◆ **Work required**:
Each line holding the string "price" is to be copied from the data.

══ Data under study ══

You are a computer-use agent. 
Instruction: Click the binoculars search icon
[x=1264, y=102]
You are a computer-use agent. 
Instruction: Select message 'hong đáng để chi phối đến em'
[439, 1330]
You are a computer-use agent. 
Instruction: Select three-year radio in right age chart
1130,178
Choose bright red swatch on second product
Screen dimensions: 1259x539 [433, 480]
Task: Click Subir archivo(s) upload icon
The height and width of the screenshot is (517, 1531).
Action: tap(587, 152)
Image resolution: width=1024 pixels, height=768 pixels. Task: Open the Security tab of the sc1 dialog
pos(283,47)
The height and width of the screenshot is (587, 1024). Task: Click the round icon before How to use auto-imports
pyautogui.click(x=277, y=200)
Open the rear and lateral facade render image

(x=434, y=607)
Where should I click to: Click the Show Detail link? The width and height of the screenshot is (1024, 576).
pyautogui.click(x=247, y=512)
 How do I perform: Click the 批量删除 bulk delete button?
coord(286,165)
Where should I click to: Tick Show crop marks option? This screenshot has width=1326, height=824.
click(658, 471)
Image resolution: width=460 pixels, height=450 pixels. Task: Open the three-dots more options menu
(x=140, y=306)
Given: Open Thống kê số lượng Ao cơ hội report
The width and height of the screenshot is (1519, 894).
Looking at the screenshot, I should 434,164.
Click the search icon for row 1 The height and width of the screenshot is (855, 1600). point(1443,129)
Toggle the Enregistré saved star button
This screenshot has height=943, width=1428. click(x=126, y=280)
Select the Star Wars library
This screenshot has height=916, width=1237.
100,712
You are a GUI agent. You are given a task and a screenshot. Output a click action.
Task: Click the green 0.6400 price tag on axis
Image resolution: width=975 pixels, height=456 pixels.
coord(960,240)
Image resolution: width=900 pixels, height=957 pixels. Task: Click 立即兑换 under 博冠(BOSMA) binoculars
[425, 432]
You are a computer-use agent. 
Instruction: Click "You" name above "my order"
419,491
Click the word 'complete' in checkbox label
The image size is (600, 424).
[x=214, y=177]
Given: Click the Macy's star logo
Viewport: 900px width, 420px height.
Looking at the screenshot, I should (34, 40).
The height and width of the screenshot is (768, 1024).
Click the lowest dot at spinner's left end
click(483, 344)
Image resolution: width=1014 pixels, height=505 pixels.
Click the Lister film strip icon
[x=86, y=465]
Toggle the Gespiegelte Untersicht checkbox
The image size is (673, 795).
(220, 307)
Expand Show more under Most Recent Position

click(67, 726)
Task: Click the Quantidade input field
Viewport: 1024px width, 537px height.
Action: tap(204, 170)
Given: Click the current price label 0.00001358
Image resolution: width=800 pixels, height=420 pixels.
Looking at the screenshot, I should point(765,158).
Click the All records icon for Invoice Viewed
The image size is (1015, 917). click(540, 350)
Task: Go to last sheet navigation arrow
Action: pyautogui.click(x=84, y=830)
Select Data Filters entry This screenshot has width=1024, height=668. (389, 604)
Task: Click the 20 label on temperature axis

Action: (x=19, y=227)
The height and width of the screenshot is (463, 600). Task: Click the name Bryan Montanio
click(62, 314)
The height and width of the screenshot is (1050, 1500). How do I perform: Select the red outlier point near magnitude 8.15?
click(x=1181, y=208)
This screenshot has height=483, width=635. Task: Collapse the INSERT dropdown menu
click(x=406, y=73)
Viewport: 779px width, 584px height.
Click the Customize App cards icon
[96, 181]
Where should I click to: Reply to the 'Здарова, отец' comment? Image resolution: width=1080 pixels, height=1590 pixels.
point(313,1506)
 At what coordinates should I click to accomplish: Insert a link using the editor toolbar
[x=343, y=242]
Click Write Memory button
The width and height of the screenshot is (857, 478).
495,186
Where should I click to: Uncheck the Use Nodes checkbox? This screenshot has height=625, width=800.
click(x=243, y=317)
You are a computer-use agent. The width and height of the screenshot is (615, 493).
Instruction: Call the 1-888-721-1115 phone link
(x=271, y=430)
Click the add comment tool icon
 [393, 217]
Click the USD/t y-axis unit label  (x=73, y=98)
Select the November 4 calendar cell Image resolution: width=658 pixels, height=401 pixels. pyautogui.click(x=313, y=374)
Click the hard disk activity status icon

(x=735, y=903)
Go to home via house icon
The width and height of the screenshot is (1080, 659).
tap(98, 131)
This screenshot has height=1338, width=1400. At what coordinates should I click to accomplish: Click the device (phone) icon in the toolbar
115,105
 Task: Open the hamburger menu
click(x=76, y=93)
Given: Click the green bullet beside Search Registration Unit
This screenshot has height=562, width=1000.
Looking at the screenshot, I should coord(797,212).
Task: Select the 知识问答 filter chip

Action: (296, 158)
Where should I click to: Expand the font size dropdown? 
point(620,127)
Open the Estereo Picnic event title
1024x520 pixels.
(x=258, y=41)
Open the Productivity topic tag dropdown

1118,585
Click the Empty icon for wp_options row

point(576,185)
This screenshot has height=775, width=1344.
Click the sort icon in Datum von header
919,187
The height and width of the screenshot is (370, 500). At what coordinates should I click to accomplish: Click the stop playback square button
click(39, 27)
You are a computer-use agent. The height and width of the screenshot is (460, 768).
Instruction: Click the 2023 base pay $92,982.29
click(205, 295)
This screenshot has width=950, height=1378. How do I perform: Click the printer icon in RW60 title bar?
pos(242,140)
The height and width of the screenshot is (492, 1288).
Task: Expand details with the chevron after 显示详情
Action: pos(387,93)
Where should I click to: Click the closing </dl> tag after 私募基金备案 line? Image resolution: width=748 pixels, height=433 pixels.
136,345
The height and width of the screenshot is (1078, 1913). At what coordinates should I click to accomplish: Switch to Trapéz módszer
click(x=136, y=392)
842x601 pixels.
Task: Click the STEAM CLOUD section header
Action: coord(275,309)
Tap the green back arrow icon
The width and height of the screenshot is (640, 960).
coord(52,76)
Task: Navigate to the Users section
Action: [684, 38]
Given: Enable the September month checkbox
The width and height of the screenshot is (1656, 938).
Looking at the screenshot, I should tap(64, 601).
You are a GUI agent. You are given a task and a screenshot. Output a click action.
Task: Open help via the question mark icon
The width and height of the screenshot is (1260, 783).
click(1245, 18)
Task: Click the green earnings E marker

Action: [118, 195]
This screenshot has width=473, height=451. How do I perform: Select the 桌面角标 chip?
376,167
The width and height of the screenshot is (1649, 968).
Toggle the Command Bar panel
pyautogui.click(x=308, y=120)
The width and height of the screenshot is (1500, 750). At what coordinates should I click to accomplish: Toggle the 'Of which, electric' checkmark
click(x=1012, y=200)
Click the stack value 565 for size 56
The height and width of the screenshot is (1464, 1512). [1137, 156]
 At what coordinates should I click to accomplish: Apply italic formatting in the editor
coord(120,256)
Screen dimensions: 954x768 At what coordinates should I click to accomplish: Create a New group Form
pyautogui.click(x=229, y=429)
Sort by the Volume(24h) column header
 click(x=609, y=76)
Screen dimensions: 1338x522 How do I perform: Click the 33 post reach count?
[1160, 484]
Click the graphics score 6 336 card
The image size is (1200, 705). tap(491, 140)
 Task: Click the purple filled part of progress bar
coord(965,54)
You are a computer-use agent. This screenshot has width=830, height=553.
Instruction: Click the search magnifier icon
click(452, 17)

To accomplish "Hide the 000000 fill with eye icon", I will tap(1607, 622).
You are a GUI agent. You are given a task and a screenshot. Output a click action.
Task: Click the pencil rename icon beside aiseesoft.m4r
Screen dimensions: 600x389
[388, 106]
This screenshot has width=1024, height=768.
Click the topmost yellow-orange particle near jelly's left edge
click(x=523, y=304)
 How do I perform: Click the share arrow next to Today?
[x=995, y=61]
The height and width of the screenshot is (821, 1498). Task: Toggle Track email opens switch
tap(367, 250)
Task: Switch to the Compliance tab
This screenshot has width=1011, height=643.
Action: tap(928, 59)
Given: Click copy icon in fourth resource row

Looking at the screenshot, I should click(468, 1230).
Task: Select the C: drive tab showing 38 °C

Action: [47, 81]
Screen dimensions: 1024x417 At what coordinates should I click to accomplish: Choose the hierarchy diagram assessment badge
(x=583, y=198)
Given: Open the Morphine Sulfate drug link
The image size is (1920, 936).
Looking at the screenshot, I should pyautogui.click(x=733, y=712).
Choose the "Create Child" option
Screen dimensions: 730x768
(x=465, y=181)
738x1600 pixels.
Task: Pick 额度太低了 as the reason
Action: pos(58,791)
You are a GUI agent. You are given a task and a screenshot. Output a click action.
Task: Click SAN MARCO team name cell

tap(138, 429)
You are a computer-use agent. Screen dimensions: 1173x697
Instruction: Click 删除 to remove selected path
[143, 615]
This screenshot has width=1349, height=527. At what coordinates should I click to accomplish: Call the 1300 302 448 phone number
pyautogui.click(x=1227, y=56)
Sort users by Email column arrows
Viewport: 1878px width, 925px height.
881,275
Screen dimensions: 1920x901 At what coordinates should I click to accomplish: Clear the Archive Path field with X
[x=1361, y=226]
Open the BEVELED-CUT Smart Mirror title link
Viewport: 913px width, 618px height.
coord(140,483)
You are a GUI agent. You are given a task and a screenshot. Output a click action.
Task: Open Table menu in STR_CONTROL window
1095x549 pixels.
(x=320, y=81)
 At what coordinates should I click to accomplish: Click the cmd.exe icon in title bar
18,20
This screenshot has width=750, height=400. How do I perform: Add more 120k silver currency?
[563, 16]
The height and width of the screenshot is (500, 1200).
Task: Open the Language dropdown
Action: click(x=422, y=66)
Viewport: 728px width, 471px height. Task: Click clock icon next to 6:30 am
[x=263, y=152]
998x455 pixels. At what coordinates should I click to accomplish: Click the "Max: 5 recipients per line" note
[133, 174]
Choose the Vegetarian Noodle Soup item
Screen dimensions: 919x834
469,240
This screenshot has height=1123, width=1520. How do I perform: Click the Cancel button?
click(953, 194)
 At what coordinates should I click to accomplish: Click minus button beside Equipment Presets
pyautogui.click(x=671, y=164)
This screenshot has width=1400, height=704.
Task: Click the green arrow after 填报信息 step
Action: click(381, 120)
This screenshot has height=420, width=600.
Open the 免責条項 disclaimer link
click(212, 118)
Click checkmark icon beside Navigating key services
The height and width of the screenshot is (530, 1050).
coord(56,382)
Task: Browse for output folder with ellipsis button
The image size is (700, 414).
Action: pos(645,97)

═══

◆ **Exercise result**:
Task: Click the green 0.6400 price tag on axis
Given: Click the current price label 0.00001358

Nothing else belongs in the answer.